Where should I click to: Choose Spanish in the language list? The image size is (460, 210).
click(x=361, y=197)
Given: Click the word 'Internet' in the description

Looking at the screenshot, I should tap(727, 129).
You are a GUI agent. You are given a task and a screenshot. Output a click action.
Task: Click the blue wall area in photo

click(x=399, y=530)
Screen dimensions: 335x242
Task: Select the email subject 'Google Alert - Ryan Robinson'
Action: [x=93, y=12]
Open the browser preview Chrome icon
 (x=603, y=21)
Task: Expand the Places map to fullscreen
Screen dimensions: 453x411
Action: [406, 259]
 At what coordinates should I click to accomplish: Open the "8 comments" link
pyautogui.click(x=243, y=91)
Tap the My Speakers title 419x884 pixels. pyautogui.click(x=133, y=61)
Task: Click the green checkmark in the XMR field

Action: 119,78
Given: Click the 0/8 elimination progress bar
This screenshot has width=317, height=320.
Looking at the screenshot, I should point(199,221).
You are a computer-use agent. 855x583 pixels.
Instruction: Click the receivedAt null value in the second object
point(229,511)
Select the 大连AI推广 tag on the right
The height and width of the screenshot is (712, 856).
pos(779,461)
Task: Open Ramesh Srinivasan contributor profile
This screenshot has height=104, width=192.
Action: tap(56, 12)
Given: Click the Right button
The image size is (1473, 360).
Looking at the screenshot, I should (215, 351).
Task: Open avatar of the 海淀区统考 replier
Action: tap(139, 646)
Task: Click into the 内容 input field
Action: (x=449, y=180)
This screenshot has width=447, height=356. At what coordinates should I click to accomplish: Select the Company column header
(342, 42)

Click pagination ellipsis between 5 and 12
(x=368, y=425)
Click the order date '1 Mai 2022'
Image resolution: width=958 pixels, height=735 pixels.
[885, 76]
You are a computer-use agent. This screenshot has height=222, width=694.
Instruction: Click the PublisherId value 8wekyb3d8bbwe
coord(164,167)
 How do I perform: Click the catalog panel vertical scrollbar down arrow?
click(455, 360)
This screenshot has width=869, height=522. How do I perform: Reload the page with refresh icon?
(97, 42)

· · · ·

State the number of lines in the material holding the word "computer". Add nothing else.

▶ EXERCISE SOLUTION:
2